Go through the entries below and work out how many lines include "agent"; give only that number.

━━ Material provided

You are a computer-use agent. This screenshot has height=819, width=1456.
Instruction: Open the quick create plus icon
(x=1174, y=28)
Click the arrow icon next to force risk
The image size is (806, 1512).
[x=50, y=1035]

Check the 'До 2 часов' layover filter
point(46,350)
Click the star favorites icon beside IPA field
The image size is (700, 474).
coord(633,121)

━━━━
━━ Material provided

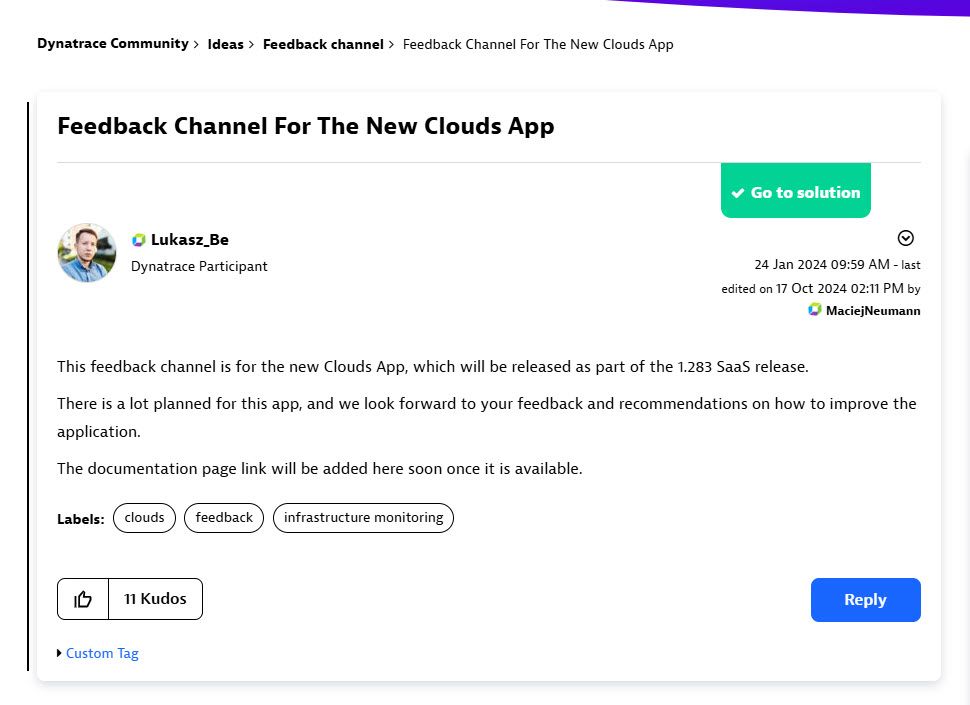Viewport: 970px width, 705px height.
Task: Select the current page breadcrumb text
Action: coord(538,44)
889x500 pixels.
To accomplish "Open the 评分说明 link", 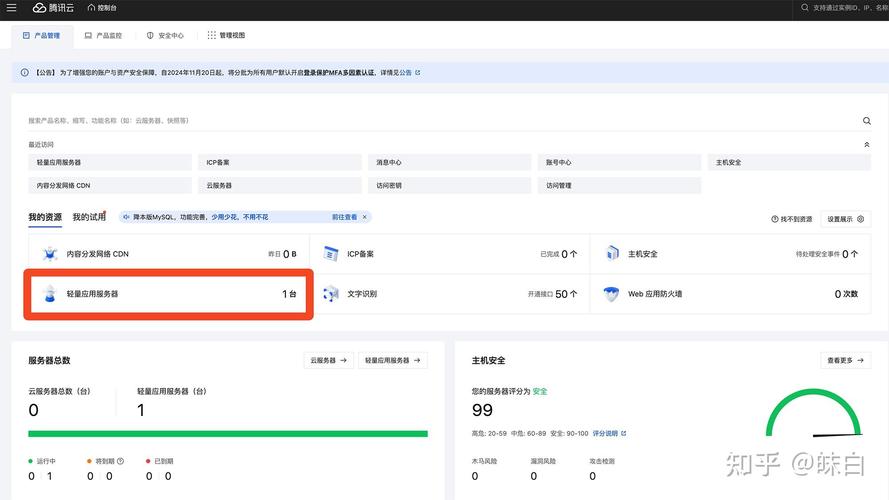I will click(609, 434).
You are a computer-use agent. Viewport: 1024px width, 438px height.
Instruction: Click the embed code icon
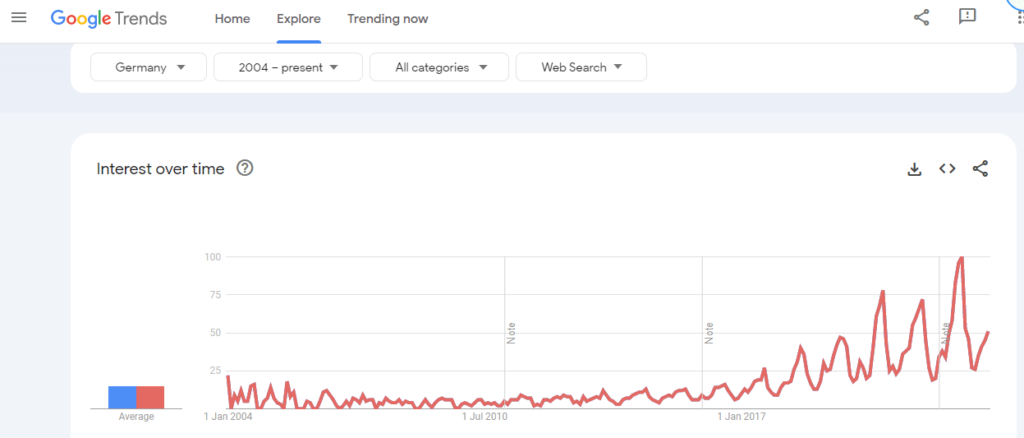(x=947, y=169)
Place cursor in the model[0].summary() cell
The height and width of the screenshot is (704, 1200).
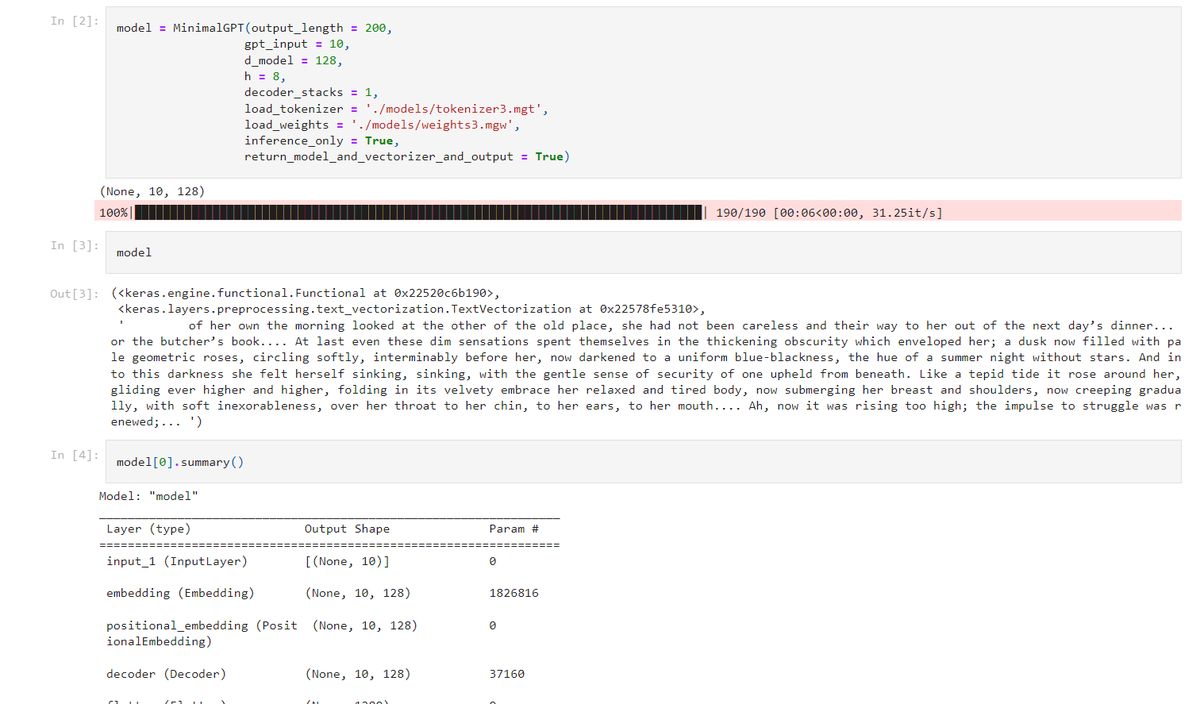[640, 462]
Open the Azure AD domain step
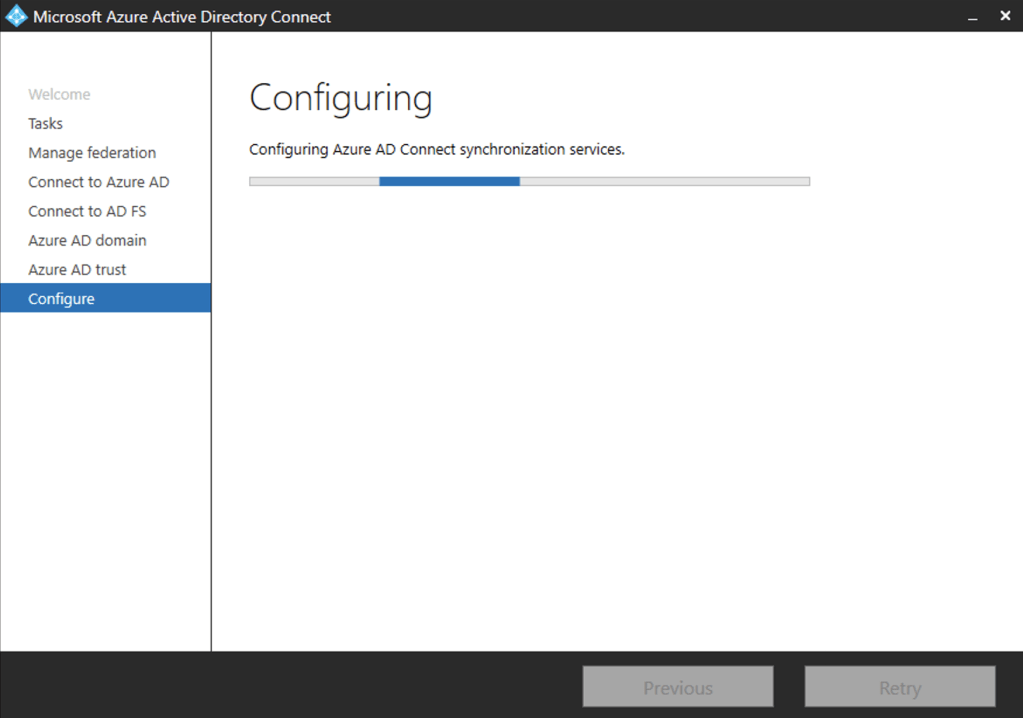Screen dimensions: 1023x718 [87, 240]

━━━━
━━ Material provided

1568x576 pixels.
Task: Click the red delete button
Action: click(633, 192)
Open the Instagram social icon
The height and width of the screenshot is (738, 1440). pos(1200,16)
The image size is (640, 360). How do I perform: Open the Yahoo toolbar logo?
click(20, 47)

━━━━

Exercise solution: 2